The 65-year-old conductor was working on the platform of the Manhattan-bound A and C trains at the Hoyt-Schermerhorn subway station around 7:50 a.m. when he was shoved, according to the MTA and NYPD.

Tweeting out the new video Tuesday night of the man they’re looking for, police said the conductor was “seriously injured in a cowardly and unprovoked attack.”

Eric Loegel, Transport Workers Union Local 100’s vice president representing conductors and train operators, also said the attack was unprovoked.

“There was no argument,” Loegel said in a statement. “He just shoved the conductor off the platform onto the tracks and ran off.”

The conductor hit his head on the roadbed and was taken to a hospital for injuries to his neck, back and head, according to the MTA.

The suspect fled the station and no arrests have been made, an NYPD spokesman said.

Transit worker Chris Drummond visited his colleague at Brooklyn Hospital.

“He’s in excruciating pain. He chipped a bone on his spine,” he said.

Crews have been confronted by an increase in assaults since last year.

“I’m shocked, but I’m not shocked,” Drummond said.

The incident is one of three attacks on MTA workers on Tuesday alone, according to NYC Transit interim president Sarah Feinberg.

About 20 minutes after the conductor was attacked, a man punched and shattered the driver’s side window of an in-service Q56 bus while it was idling at the Jamaica Avenue bus stop at 132nd Street in Queens, according to the MTA.

The man also yelled at the driver before running off, officials said.

Police were called to the scene and a report was filed.

Passengers were removed from the bus and no injuries were reported, officials said.

The third attack happened on Monday around 11:05 p.m., when a man held open the doors of an out-of-service bus at Fourth Avenue and East 8th Street in Manhattan and a woman ran onto the bus and punched the driver in the face several times, according to the MTA.

Police and EMS were called to the scene, and the driver was taken to a hospital with non-life-threatening injuries, officials said.

“Attacking a public servant who is working hard to keep New York moving during this time of uncertainty is heartbreaking, outrageous, and frankly, unfathomable,” Feinberg said in a statement. “These reckless displays of violence are part of a troubling pattern we are seeing across our system. We have sounded the alarm on this disturbing trend to the NYPD a number of times. More needs to be done.”

TWU Local 100’s President Tony Utano said the MTA “has to do better job protecting its workers either with the NYPD or its own police officers.”

The MTA has increased coordination with NYPD, which patrols the subways. Public campaigns have spread the word about penalties for assaults on transit workers.

### Data for analysis
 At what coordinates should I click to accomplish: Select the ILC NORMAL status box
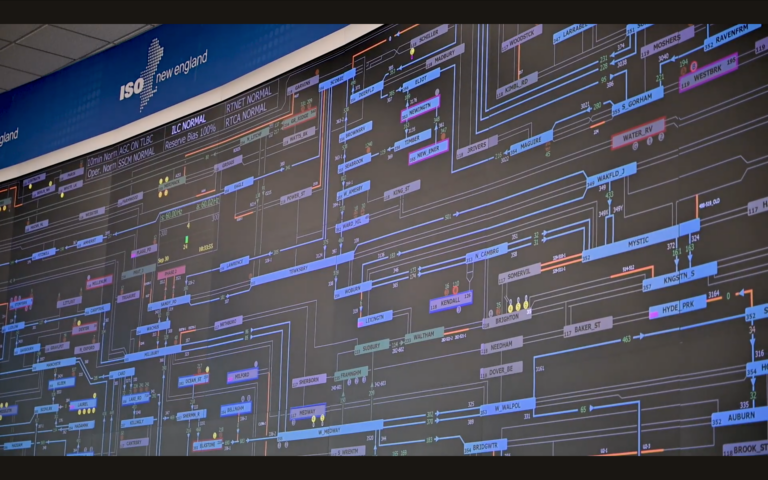tap(189, 126)
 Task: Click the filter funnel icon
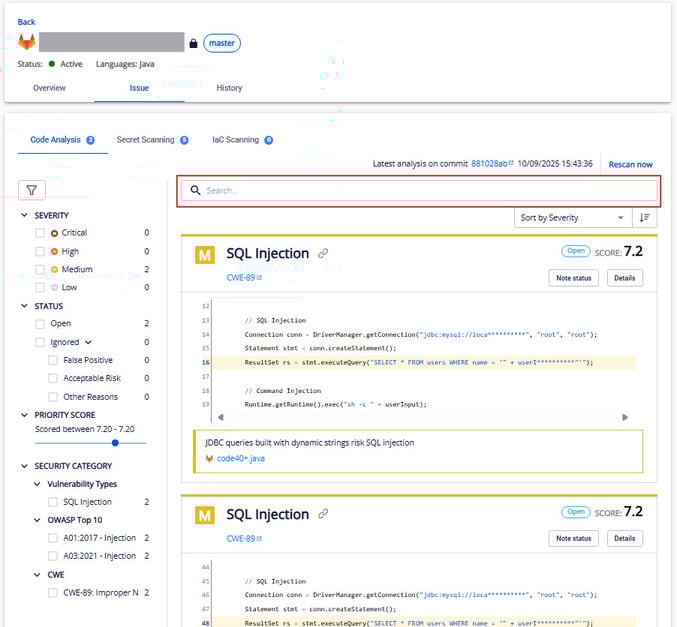(31, 190)
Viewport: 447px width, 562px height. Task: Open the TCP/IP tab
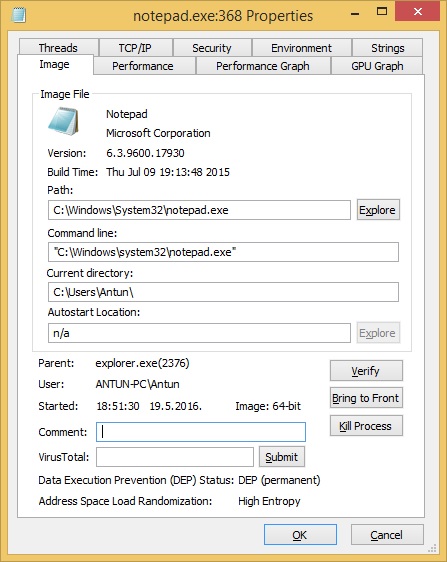click(135, 48)
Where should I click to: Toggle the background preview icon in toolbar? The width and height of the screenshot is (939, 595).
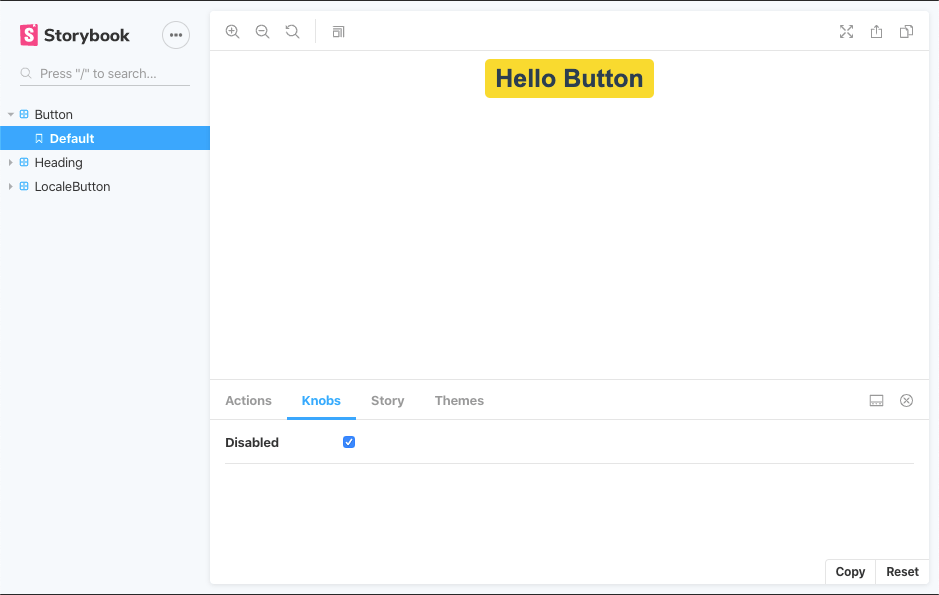click(x=338, y=32)
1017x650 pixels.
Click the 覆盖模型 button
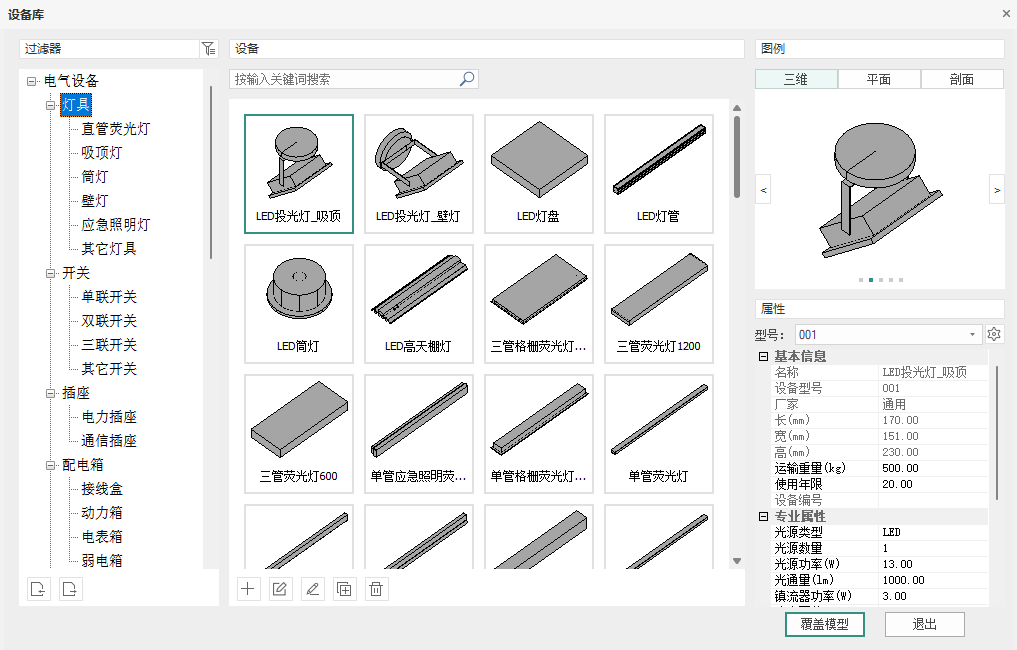pos(825,624)
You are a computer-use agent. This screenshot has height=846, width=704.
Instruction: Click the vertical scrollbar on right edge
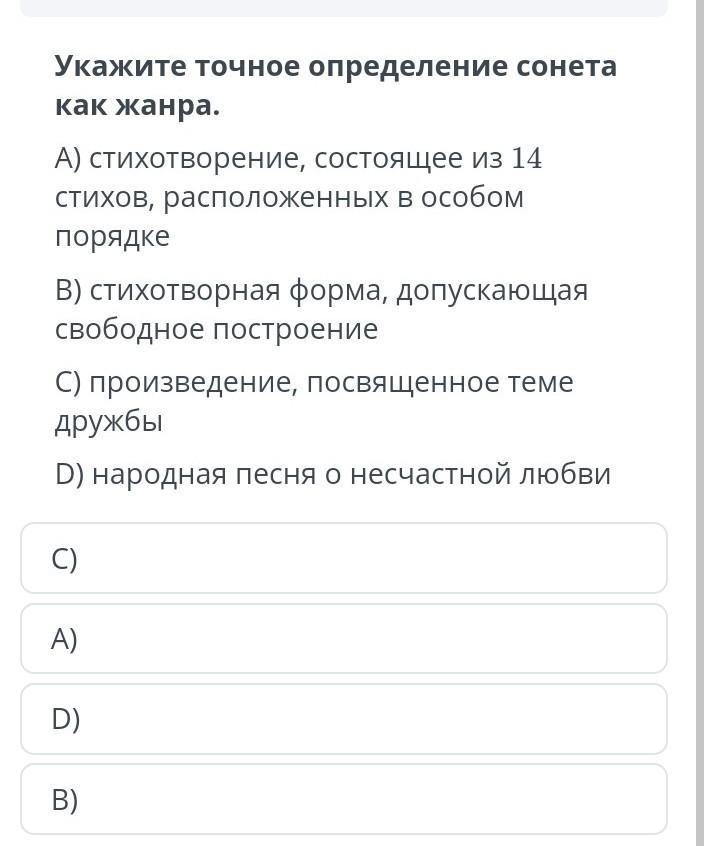(699, 423)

### Tasks for this exercise
**a)** According to the article, at which subway station was the 65-year-old conductor shoved onto the tracks?
**b)** Write out the article from "The conductor hit" up to and including "NYPD spokesman said.", substituting "track bed" for "roadbed".
The rows play no part in this work and can be set aside.

### Written responses
**a)** The Hoyt-Schermerhorn subway station.

**b)**
The conductor hit his head on the track bed and was taken to a hospital for injuries to his neck, back and head, according to the MTA.

The suspect fled the station and no arrests have been made, an NYPD spokesman said.